Minhas tias surtam porque eu ainda não me casei e meu blog ''é uma queimação de filme'' como uma delas diz, outra logo acrescenta ''quem você acha que vai ter coragem de casar com uma moça que diz aqueles horrores dos homens?''.

Nunca falei mal de homem, a única coisa que digo aqui é que não me interessa viver como minhas tias vivem, não me interessa ser escrava de homem nem defender a família do benhê como se fosse a minha.

E ''virar isso'' inclui largar mão de muitas coisas que aprendi delas e da minha avó. Ninguém nessa família me ensinou nada que prestasse, apenas me pediram para me comportar como ''mocinha'' o tempo inteiro e ser gentil com meu marido.
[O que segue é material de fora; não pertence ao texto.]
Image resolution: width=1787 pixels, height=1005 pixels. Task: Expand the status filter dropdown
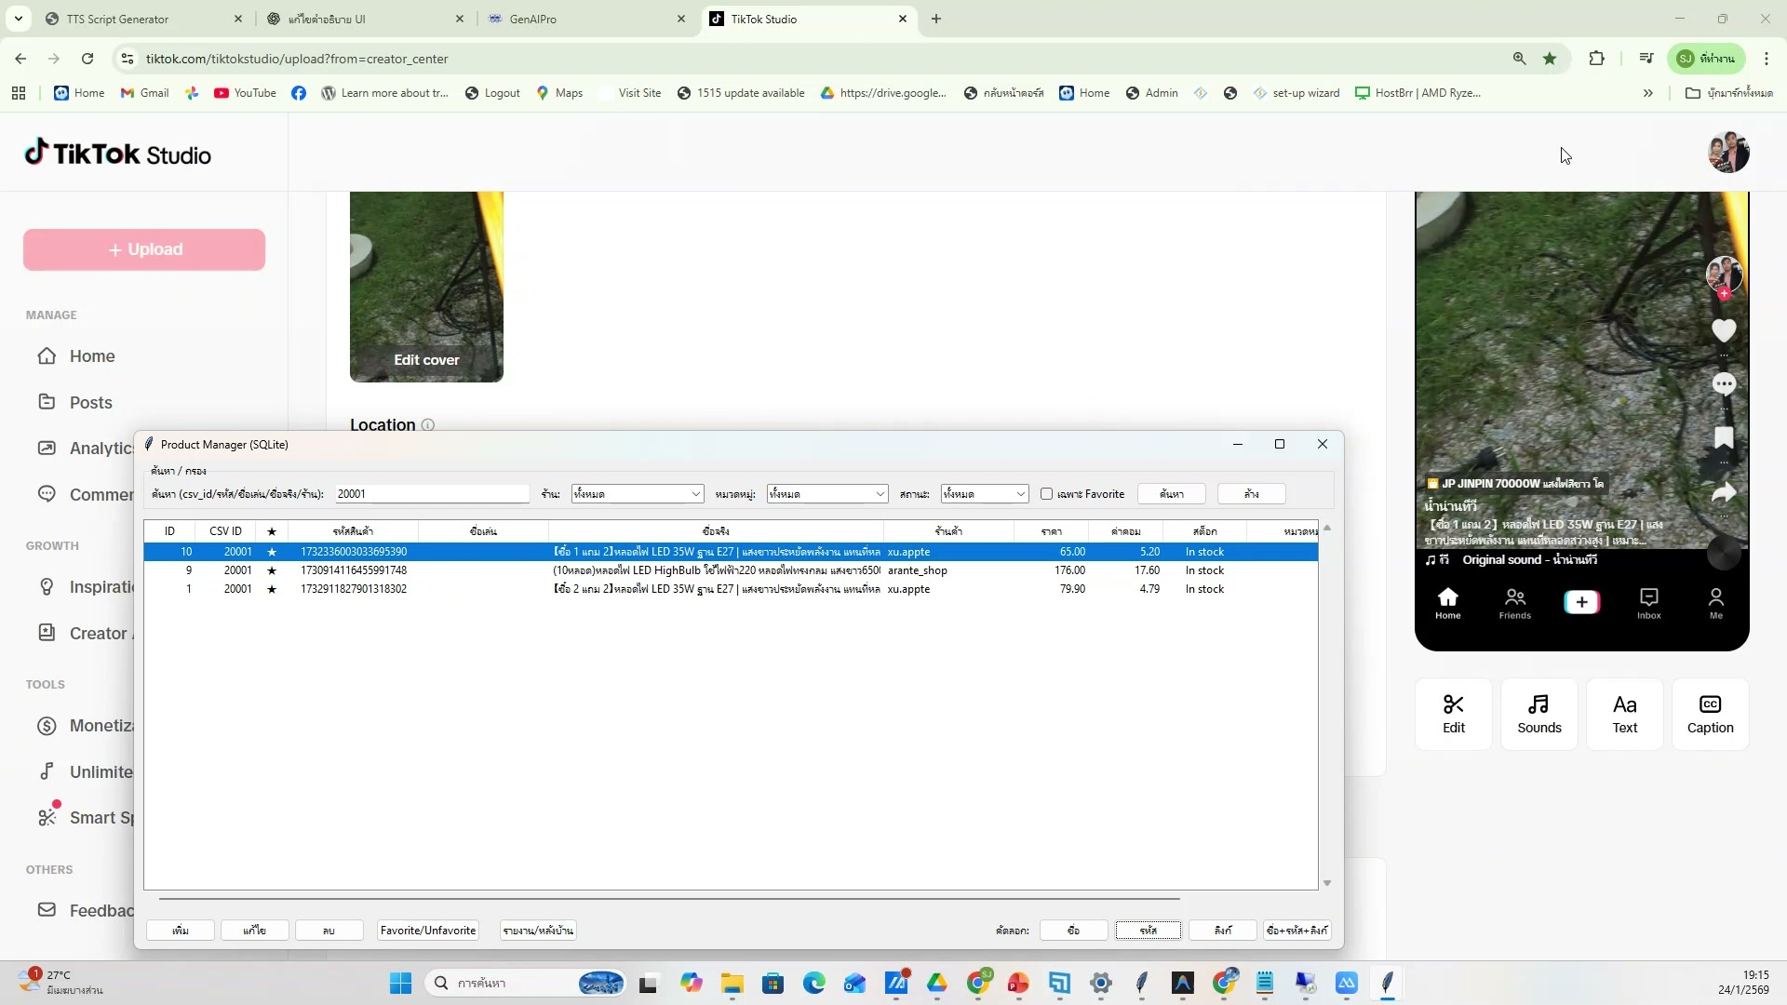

Não nego que ''virar isso''  tem seu preço, mas eu já paguei outras coisas na vida que nem sabia o que estava pagando, pelo menos dessa eu estou consciente.
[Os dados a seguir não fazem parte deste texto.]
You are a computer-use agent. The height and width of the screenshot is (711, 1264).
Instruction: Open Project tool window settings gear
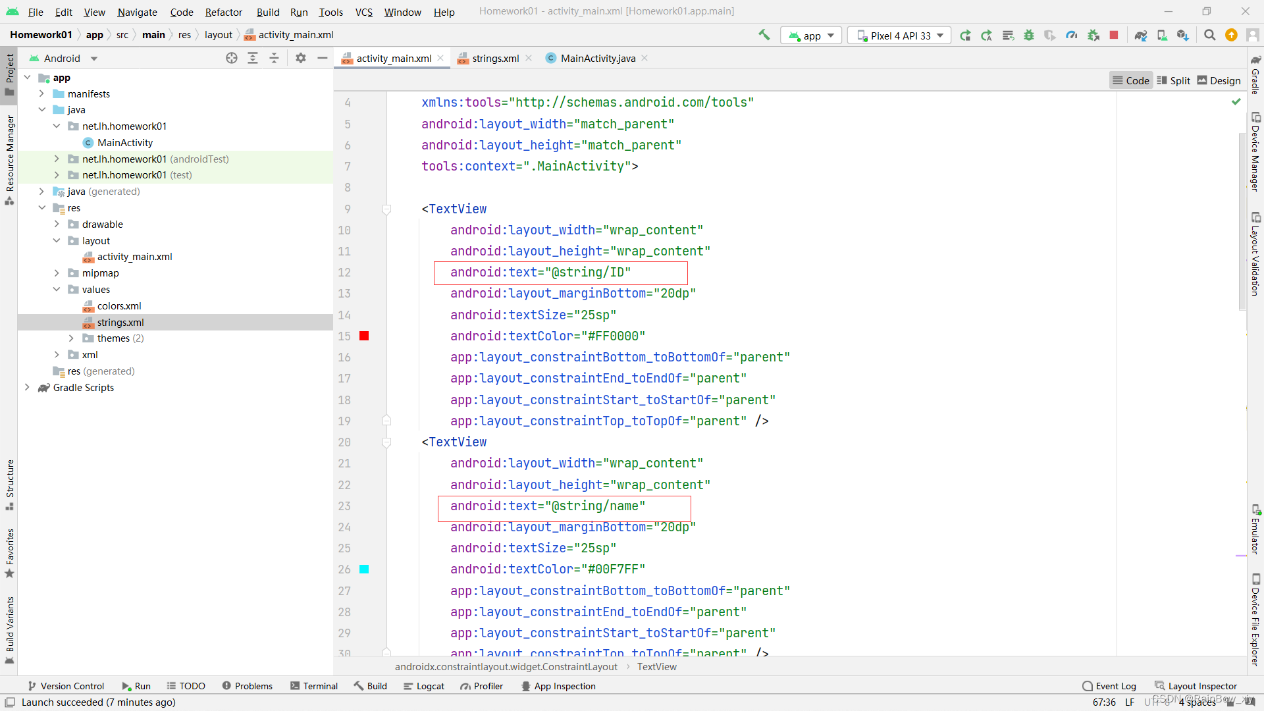[x=301, y=58]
E até agora ''virar isso''  tem me trazido mais alegrias que tristezas. Ser como sou, finalmente, depois de séculos, me traz um pouco de paz, não tem mais erros, apenas tentativas de acerto. Existia mais dor na minha vida quando eu tentava ser o que eu não era, do que no momento que eu  ''virei isso''.
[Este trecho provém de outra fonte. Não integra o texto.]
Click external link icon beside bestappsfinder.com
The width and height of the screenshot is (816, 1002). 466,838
Lamento um pouco que elas não se reconheçam em mim nem possam sentir um pouco a brisa da liberdade que eu carrego, coisa que foi negada a elas e depois elas negaram as filhas. Ter ''virado isso'' me garantiu liberdade e não é uma liberdade condicional, é absoluta. Sei que minha avó não morreu orgulhosa de mim nem minhas tias estão, mas eu estou de mim e no momento isso me basta. Não sou diferente a elas, apenas sou livre e me aperta o coração pensar que elas podem ter a mesma coisa e preferem seguir com seus tornozelos amarrados.



Não ''virei isso'' como elas pensam, é apenas uma conta de matemática, são mais de vinte mulheres em uma família e várias gerações de escravas, alguém ali tinha que ser livre, nem que fosse apenas uma. E só eu aceitei pagar o preço e ''virar isso'', mas não me arrependo, ''virar isso'' é ser e estar livre e isso não tem preço, sou tão dona dos meus erros como de meus acertos, posso olhar para minha vida inteira e saber o que deu errado e o que deu certo e assumo isso, não tenho ninguém para jogar a culpa e jamais deixei de fazer alguma coisa porque era prisioneira do ''benhê '', isso para mim é a coisa mais importante do mundo, saber que minha liberdade está nas minhas mãos e eu decido, não está nem pertence a nenhum homem.


Iara De Dupont

4 comentários:

Suzana Neves disse...

Bem pelo que vc escreve sua família é como a maioria extremamente machista daquele tipo que vc não conquista nada de bom se não tiver um marido,minha família peca bastante mas minha mãe eu li uns posts meus para ela e ela amou uns seus tb já ficou toda empolgada falando que a filha é escritora rs , gosto dessa parte dela que me vê assim, e na boa vejo famílias tem hora que amigos valem muito mais a pena.

Alessandra T. disse...

Parabéns por se tornar "isso".

Poeta da Colina disse...

Depois de um tempo não há muito como voltar atrás, é preciso fazer as escolhas enquanto elas ainda são suas.

Elas passaram.

Anônimo disse...

"ninguem nessa familia me ensinou nada q prestasse" ora, a sua familia é sem carater??? porque só gente sem carater nao ensina nada, se voce conviveu e decidiu ser 'diferente' delas isso já foi um ensinamento, se voce tivesse nascido em uma familia de mulheres 'livres' e 'carregando brisa de liberdade' talvez nem desse valor.